While this was going on, Patty, at a sign from Elizabeth, set up the leaves of a little tea-table by the window, spread it with a white cloth, and fetched in such a luncheon as the slender larder afforded—the remains of Mrs. M'Intyre's chicken and ham, some bread and butter, a plate of biscuits, and a decanter of sherry—for it was past one o'clock, and Mr. Brion and Paul had evidently no intention of going away until their investigations were complete. The room was quite silent. Her soft steps and the brush of her gown as she passed to and fro were distinctly audible to her lover, who would not so much as glance at her, but remained sternly intent upon the manuscripts before him. These were found to be very interesting, but to have no more bearing upon the matter in hand than the rest of the relics that had been overhauled; for the most part, they were studies in various arts and sciences prepared by Mr. and Mrs. King for their daughters during the process of their education, and such odds and ends of literature as would be found in a clever woman's common-place books. They had all been gone over at the time of Mr. King's death, in a vain hunt for testamentary documents; and Elizabeth, looking into the now bare shelves and apertures of the bureau, began to think how she could console her sisters for the disappointment of their hopes.

"Come and have some lunch," she said to Paul (Mr.
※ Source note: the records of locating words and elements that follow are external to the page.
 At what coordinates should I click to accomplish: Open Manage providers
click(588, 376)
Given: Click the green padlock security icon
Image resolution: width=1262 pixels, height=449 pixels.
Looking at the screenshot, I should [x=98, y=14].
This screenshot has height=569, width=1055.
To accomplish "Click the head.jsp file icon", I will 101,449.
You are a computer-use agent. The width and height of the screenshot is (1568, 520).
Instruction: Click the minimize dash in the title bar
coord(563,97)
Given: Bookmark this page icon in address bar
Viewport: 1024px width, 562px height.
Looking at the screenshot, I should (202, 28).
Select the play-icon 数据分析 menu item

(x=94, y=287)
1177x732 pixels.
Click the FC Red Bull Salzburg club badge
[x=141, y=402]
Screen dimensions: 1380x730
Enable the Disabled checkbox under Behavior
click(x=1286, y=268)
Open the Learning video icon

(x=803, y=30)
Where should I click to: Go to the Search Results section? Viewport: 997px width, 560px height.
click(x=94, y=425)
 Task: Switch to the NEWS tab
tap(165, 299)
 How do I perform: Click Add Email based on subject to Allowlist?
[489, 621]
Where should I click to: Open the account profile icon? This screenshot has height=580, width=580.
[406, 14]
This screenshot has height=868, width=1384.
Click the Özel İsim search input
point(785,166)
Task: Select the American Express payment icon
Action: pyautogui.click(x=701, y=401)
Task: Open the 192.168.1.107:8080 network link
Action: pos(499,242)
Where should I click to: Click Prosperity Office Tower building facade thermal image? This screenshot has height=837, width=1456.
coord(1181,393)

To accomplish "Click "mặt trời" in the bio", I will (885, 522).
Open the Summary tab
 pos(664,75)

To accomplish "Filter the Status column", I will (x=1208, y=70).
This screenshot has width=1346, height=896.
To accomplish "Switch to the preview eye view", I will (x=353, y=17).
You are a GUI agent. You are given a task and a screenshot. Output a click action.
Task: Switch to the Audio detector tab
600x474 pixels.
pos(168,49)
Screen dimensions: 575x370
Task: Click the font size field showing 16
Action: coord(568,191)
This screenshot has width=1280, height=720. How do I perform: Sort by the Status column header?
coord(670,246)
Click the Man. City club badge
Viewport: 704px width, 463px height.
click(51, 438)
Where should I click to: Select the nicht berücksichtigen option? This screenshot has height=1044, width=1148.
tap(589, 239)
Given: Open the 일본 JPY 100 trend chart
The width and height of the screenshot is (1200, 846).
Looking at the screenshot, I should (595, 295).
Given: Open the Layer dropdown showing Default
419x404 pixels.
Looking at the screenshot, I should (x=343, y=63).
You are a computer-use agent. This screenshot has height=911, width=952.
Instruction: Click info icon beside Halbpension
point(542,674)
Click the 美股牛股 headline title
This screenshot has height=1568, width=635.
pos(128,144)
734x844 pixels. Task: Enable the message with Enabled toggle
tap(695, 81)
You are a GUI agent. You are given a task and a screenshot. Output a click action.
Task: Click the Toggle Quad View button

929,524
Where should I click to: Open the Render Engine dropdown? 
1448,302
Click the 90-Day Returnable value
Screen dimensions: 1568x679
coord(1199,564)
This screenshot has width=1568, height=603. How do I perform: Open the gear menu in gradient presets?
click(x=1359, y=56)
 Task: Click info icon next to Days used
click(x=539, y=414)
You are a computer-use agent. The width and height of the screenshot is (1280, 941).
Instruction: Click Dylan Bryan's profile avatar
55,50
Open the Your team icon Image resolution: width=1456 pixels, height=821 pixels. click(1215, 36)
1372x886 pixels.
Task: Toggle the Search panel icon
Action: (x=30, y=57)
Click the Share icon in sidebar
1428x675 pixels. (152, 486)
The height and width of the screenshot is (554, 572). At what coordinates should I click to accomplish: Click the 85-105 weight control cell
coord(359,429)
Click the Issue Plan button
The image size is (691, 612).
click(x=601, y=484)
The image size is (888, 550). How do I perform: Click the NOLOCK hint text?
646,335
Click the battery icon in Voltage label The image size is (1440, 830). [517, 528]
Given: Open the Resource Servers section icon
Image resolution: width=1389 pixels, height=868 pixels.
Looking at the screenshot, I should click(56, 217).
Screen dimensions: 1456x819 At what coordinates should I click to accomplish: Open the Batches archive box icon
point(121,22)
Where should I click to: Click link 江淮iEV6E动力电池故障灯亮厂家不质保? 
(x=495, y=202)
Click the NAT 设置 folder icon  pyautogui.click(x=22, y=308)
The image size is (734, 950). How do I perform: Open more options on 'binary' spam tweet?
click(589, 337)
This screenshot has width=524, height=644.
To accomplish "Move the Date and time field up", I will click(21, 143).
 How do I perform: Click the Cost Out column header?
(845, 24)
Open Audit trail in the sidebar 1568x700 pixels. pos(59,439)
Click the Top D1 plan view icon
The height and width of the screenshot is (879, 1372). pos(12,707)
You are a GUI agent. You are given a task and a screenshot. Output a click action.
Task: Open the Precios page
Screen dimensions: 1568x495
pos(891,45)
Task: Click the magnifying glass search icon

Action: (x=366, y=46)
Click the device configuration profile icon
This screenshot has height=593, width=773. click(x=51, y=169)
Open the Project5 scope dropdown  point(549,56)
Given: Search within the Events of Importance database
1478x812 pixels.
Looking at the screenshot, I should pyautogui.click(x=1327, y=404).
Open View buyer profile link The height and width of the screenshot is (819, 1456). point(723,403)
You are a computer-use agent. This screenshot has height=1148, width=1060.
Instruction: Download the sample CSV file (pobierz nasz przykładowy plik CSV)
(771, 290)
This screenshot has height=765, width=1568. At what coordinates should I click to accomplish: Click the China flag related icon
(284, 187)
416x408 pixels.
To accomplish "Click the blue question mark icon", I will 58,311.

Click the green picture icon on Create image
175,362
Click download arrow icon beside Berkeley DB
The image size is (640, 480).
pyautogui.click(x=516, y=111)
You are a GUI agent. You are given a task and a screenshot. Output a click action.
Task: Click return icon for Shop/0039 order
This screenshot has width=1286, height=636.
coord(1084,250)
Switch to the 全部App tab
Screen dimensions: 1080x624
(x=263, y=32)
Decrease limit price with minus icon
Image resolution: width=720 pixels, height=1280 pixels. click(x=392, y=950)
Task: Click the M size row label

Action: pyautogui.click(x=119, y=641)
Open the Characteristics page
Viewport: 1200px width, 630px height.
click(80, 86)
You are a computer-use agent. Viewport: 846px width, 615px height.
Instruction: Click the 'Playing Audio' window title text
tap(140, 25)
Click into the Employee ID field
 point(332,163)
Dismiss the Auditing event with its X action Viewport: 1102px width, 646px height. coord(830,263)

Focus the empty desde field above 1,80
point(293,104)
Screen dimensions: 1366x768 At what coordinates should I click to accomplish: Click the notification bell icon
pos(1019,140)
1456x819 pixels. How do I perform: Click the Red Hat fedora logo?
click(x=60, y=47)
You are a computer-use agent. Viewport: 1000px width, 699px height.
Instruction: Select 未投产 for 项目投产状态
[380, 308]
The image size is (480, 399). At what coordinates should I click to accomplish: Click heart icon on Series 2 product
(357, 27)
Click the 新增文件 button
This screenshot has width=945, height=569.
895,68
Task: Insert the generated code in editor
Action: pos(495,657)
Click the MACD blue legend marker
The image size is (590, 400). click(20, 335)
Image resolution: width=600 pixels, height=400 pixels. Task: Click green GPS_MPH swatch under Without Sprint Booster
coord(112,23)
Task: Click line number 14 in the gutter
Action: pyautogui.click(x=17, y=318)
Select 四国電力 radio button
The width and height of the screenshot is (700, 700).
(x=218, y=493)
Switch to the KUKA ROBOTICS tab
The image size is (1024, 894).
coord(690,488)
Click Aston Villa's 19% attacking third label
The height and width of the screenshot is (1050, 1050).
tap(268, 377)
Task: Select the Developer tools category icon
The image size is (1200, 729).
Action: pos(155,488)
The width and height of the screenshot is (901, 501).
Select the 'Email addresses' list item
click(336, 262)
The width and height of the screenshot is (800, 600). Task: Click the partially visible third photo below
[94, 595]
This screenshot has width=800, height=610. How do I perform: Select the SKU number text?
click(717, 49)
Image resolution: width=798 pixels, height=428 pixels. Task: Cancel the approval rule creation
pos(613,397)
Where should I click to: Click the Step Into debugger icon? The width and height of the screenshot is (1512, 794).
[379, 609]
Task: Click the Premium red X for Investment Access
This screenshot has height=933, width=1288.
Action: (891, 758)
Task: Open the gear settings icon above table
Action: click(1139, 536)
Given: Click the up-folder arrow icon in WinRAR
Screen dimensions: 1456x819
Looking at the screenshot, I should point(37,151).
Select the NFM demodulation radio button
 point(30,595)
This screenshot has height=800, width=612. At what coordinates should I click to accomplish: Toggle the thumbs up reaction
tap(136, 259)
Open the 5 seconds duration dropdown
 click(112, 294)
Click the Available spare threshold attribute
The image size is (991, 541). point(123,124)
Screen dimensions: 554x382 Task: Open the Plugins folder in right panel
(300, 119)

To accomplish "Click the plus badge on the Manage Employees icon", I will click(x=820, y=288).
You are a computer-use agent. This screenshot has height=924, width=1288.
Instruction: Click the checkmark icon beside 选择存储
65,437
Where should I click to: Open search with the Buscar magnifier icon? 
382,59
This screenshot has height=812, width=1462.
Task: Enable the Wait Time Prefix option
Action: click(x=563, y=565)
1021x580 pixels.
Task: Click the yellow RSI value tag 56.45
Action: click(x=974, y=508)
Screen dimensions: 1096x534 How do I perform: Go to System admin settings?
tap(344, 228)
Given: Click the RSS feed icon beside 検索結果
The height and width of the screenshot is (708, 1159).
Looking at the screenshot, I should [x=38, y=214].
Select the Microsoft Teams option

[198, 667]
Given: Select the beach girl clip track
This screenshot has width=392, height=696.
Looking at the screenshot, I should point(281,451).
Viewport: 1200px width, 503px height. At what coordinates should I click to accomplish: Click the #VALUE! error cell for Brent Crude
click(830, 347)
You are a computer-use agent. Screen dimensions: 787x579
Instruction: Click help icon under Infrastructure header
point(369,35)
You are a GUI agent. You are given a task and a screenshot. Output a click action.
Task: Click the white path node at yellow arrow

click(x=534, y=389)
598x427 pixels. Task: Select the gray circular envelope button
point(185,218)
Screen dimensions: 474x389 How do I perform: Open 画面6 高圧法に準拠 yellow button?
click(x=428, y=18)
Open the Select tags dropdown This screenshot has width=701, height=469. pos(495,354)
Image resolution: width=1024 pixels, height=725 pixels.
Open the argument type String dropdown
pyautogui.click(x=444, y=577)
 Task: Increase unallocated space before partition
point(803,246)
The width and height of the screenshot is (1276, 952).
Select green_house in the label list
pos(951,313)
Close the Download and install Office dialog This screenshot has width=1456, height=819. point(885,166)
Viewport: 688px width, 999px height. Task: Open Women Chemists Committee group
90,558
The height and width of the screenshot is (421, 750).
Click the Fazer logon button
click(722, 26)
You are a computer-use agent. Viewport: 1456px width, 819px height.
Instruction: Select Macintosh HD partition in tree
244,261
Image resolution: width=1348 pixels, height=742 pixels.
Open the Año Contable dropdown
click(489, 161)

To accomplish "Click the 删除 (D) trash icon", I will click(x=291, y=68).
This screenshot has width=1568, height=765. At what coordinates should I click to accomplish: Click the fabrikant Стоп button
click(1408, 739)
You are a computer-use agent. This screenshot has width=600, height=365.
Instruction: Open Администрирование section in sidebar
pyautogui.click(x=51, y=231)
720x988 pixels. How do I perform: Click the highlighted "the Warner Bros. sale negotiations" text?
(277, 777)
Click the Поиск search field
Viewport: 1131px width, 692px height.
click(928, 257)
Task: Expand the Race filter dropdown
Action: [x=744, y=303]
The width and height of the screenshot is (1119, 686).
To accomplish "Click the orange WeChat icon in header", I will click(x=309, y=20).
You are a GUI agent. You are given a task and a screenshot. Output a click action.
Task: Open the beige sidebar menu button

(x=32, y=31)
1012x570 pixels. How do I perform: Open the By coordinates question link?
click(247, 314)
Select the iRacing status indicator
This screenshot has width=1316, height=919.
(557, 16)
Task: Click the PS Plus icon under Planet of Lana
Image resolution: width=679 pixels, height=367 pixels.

Brion was already at the table, deprecating the trouble that his dear Patty was taking). "I don't think you will find anything more."

The young man stood up with his brows knitted over his keen eyes, and glanced askance at the group by the window. "We have not done yet," he said decisively; "and we have learned quite enough, in what we haven't found, to justify us in consulting Mr. Yelverton's solicitors."

"No," she said, "I'll have nothing said to Mr. Yelverton, unless the whole thing is proved first."

Never thinking that the thing would be proved, first or last, she advanced to the extemporised lunch table, and dispensed the modest hospitalities of the establishment with her wonted simple grace. Mr. Brion was accommodated with an arm-chair and a music-book to lay across his knees, whereon Patty placed the tit-bits of the chicken and the knobby top-crust of the loaf, waiting upon him with that tender solicitude to which he had grown accustomed, but which was so astonishing, and so interesting also, to his son.

"She has spoiled me altogether," said the old man fondly, laying his hand on her bright head as she knelt before him to help him to mustard and salt. "I don't know how I shall ever manage to get along without her now."